### EXERCISE AIM
Write out every entry word for word.

### EXCERPTED DATA
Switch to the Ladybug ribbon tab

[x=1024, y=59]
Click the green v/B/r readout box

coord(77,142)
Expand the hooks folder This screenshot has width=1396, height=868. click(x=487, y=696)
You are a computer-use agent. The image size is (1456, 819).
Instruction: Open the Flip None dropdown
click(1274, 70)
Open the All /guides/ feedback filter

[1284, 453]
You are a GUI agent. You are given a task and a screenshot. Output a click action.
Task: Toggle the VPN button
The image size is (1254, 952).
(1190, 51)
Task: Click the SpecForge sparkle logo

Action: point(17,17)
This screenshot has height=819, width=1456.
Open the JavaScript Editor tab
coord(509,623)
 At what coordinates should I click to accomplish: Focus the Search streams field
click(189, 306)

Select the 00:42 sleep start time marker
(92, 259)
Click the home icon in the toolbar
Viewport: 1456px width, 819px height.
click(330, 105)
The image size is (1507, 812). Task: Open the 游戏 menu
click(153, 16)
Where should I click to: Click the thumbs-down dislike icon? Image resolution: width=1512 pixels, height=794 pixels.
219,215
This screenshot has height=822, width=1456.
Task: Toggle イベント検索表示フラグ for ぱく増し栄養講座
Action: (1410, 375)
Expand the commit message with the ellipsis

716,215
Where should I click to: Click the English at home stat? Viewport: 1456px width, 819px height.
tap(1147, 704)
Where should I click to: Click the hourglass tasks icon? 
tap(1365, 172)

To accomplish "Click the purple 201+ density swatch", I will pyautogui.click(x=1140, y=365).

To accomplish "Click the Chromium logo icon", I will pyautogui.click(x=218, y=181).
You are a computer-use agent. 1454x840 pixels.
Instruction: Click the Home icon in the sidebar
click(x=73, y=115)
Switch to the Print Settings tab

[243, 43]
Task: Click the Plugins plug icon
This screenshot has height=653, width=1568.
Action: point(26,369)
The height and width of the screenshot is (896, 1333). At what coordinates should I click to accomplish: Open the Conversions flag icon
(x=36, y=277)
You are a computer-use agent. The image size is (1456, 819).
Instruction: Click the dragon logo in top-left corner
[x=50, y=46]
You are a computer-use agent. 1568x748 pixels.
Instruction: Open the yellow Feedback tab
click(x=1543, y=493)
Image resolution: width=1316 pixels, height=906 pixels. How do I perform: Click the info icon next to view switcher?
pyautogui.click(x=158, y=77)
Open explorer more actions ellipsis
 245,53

### YOUR SOLUTION
Switch to the Ladybug ribbon tab

[x=1024, y=59]
Click the green v/B/r readout box

coord(77,142)
Expand the hooks folder This screenshot has width=1396, height=868. click(x=487, y=696)
You are a computer-use agent. The image size is (1456, 819).
Instruction: Open the Flip None dropdown
click(1274, 70)
Open the All /guides/ feedback filter

[1284, 453]
You are a GUI agent. You are given a task and a screenshot. Output a click action.
Task: Toggle the VPN button
The image size is (1254, 952).
(1190, 51)
Task: Click the SpecForge sparkle logo

Action: point(17,17)
This screenshot has height=819, width=1456.
Open the JavaScript Editor tab
coord(509,623)
 At what coordinates should I click to accomplish: Focus the Search streams field
click(189, 306)

Select the 00:42 sleep start time marker
(92, 259)
Click the home icon in the toolbar
Viewport: 1456px width, 819px height.
click(330, 105)
The image size is (1507, 812). Task: Open the 游戏 menu
click(153, 16)
Where should I click to: Click the thumbs-down dislike icon? Image resolution: width=1512 pixels, height=794 pixels.
219,215
This screenshot has height=822, width=1456.
Task: Toggle イベント検索表示フラグ for ぱく増し栄養講座
Action: (1410, 375)
Expand the commit message with the ellipsis

716,215
Where should I click to: Click the English at home stat? Viewport: 1456px width, 819px height.
tap(1147, 704)
Where should I click to: Click the hourglass tasks icon? 
tap(1365, 172)

To accomplish "Click the purple 201+ density swatch", I will pyautogui.click(x=1140, y=365).

To accomplish "Click the Chromium logo icon", I will pyautogui.click(x=218, y=181).
You are a computer-use agent. 1454x840 pixels.
Instruction: Click the Home icon in the sidebar
click(x=73, y=115)
Switch to the Print Settings tab

[243, 43]
Task: Click the Plugins plug icon
This screenshot has height=653, width=1568.
Action: point(26,369)
The height and width of the screenshot is (896, 1333). At what coordinates should I click to accomplish: Open the Conversions flag icon
(x=36, y=277)
You are a computer-use agent. The image size is (1456, 819).
Instruction: Click the dragon logo in top-left corner
[x=50, y=46]
You are a computer-use agent. 1568x748 pixels.
Instruction: Open the yellow Feedback tab
click(x=1543, y=493)
Image resolution: width=1316 pixels, height=906 pixels. How do I perform: Click the info icon next to view switcher?
pyautogui.click(x=158, y=77)
Open explorer more actions ellipsis
 245,53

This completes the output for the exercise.